NLL berawal dari pemikiran Gregory Bateson, yang kemudian dikembangkan oleh salah satu punggawa NLP, Robert Dilts. Dalam pengembangannya, Dilts membuat NLL menjadi lebih sistemik dan mudah untuk dipelajari serta dipahami oleh para pembelajar NLP (Neuro-Linguistic Programming).
Secara sederhana dijelaskan dalam Neuro-Logical Level (NLL) bahwa perilaku yang dimiliki oleh manusia mempunyai struktur yang terdiri dari beberapa lapisan (layer), yaitu : Environment (lingkungan), Behavior (perilaku), Capability (kemampuan), Belief/Value (keyakinan/nilai), Identity (identitas) dan Spiritual. Yang intinya NLL menyatakan bahwa dalam pembelajaran, perubahan, dan komunikasi terdapat hirarki atau tingkatan dari klasifikasi
Dengan memahami NLL yang dimiliki oleh seseorang dapat digunakan untuk membantunya dalam memfasilitasi perubahan diri. NLL juga dapat digunakan untuk mengidentifikasi permasalahan yang sedang dimiliki oleh seseorang, sehingga bagi para praktisi hipnoterapi yang menguasai hal ini dapat termudahkan tugasnya dalam sesi terapi.

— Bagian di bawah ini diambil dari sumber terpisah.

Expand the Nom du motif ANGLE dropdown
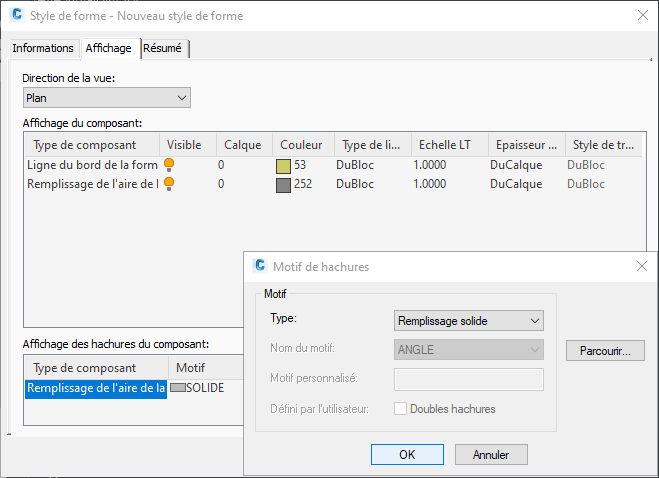The width and height of the screenshot is (659, 478). click(469, 350)
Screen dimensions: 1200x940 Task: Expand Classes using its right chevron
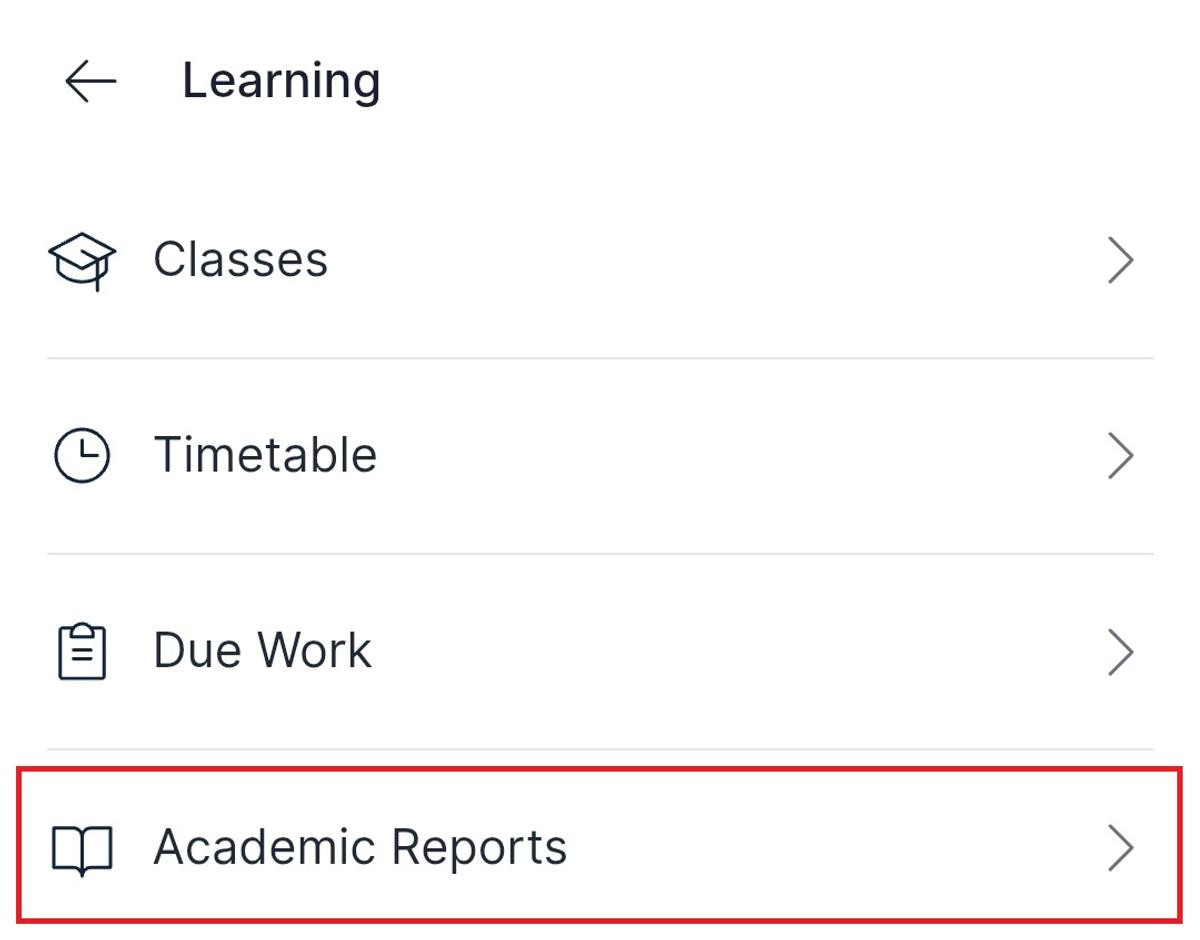point(1121,261)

Dalam proses pemrograman pikiran manusia, bila diperhatikan dan mengacu pada alur setiap lapisan Neuro-Logical Level adalah sebagai berikut : Sejak kecil hingga sekarang kita berinteraksi dengan lingkungan (environtment), lingkungan ini melingkupi keluarga (pola asuh), tetangga, pergaulan sehingga hal ini yang akan membentuk dan menentukan perilaku (behavior) kita, dan kemudian akan membentuk kecakapan/kemampuan (capability), apa yang menjadi kemampuan (capability) kita yang akan menentukan sistem kepercayaan/nilai (belief/value) di dalam diri, dan dari kesemuanya inilah akan membentuk menjadi sebuah identitas diri (identity).
Bila kita masih belum memahami penjelasan di atas, silahkan simak contoh berikut untuk membantu menjelaskan tentang NLL dari pengalaman sehari-hari manusia di bawah ini,
Sebut saja Bunga [bukan nama sebenarnya], sejak kecil dia menjadi bahan ejekan oleh saudara-saudara dan juga teman-temannya (environment) karena dia seringkali terjatuh dari sepeda yang dikendarainya. Sehingga dari apa yang diakukan oleh saudara dan teman-temannya tersebut membuat Bunga menjadi malu (behavior) dan tidak mau atau enggan untuk balajar menaiki sepeda kembali (capability). Dari sinilah Bunga menjadi percaya bahwa kegiatannya dalam bersepeda hanya membuatnya diejek dan menjadi bahan tertawaan saja (belief/value), sehingga sampai saat ini ketika Bunga diminta untuk membonceng temannya dia selalu mengatakan “Saya tidak bisa mengendarai sepeda” (Identity).